_WORK REQUIRED_
In the account of an Aqua class, which exercise class had the writer already tried before picking 'Splash aerobics'?

_EXTRACT TO READ_
--

Let me tell you about the last time I went to an Aqua class.  At that time in my life, I was a member of a posh gym near my home. For the thousandth time, I had decided that I should be losing weight and getting fitter. I had already been going to the gym to follow my thrice weekly work out program which had been designed for me by my personal trainer and, having lost a few pounds, was feeling confident enough to try a few additional classes. I had already tried a Samba-based exercise class, but there were far too many mirrors in the room and I kept getting distracted by the sight of my wobbly bits undulating wildly as I moved my hips and torso around in time to the music. So the next class was 'Splash aerobics', chosen because, in my head, I felt that the water would offer a certain amount of cover, and I could maintain a semblance of dignity as I moved my bulk around.

Standing on the side of the pool, I took in my surroundings. Already taking up their positions in the water were some lively-looking female pensioners chatting happily to one another.  There was a group of young women wearing skimpy designer bikinis pogoing up and down in the pool barely creating a ripple and, towards the back of the pool were one or two small groups of males looking like they would rather be elsewhere. I was, however, definitely the largest woman in the group so, hoping to remain inconspicuous, I slowly and discreetly made my way into the water. Unfortunately, my graceful entry was short-lived as I slipped on the tiled step and belly flopped loudly into the pool, drawing the attention of the whole class to my ungainly form as I tried to stand upright and regain my dignity!

My feeling that the popularity of the class was mostly down to the instructor, a 30 something male fitness fanatic wearing tight lycra cycling shorts, was confirmed as I got to my feet and I heard one purple haired pensioner commenting on the instructor's pert bottom and her friend saying "it's good to be alive isn't it Hilda?" Hilda then looked at my wide eyes and said "what you looking at, we aren't dead yet!" Suitably chastised I made my way to the back of the pool and stood facing the instructor.

During a particularly strenuous session of knee to chest jumps, I was so focused on what I was doing that I hadn't noticed that my rather ample bosom had escaped the confines of my swimming costume and both breasts were cavorting about like two joyful puppies.  I hate to think how long they were free before a white haired gentleman wearing budgie smugglers and sporting a nipple piercing, was kind enough to let me know of my plight. As, red-faced, I crouched under the water to shove my errant mammary glands back into place, I watched him swim away from me, his shoulders shaking with laughter.  I got the last laugh though, because a little while later, whilst we were doing ab-crunches with a noodle, his false teeth catapulted from his mouth and sank to the bottom of the pool!  

It was a horrendous experience and I don't think I actually ever went back to that gym.  But, now years later, I am somewhat braver or perhaps just less caring about what other people think about me.  So, for the time being at least, I will be attending Aqua aerobics in the public pool with normal people, who like me, have wobbly bits and are somewhat larger than society deems acceptable. Like them, I will be putting all my effort into the reduction of my belly, the toning of my thighs and bingo wings and building up my core strength. Like them, I will be laughing loudly as I cavort around the pool like some kind of playful sea monster and, like them I will be nipping into the cafe after class for a good strong cup of coffee, and, once in a while I will avoid the cake counter - may'be perhaps?

--

_RECORD EXCERPTS_
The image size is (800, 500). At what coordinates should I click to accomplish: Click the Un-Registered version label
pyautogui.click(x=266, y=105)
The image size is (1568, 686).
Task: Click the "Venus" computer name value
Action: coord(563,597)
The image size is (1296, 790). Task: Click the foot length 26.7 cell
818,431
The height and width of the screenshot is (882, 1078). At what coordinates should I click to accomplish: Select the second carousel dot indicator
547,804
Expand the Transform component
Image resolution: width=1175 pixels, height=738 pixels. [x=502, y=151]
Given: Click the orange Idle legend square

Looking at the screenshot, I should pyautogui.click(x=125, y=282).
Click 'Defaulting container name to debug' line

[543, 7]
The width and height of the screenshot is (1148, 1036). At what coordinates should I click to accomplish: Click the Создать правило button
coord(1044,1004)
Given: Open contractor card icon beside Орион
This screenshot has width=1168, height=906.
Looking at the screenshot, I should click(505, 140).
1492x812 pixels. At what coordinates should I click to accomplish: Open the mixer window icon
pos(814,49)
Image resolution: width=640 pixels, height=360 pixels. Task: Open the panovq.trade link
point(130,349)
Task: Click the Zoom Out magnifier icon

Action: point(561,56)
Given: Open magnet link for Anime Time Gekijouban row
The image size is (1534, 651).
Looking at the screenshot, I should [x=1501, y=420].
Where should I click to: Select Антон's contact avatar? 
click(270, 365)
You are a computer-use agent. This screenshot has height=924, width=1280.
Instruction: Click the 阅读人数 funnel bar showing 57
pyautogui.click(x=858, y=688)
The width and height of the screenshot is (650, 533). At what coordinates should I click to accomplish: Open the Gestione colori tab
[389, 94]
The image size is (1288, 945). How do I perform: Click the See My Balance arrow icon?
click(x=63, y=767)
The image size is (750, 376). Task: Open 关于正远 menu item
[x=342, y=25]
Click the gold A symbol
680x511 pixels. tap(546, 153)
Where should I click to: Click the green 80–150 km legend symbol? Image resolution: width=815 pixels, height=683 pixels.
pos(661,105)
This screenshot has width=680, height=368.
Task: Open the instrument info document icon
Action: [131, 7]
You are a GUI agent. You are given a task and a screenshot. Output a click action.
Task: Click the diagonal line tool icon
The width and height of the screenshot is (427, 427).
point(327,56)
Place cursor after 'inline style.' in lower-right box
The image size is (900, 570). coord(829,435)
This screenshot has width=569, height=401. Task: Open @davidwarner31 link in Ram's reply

--

_SOLUTION TO THIS EXERCISE_
A Samba-based exercise class.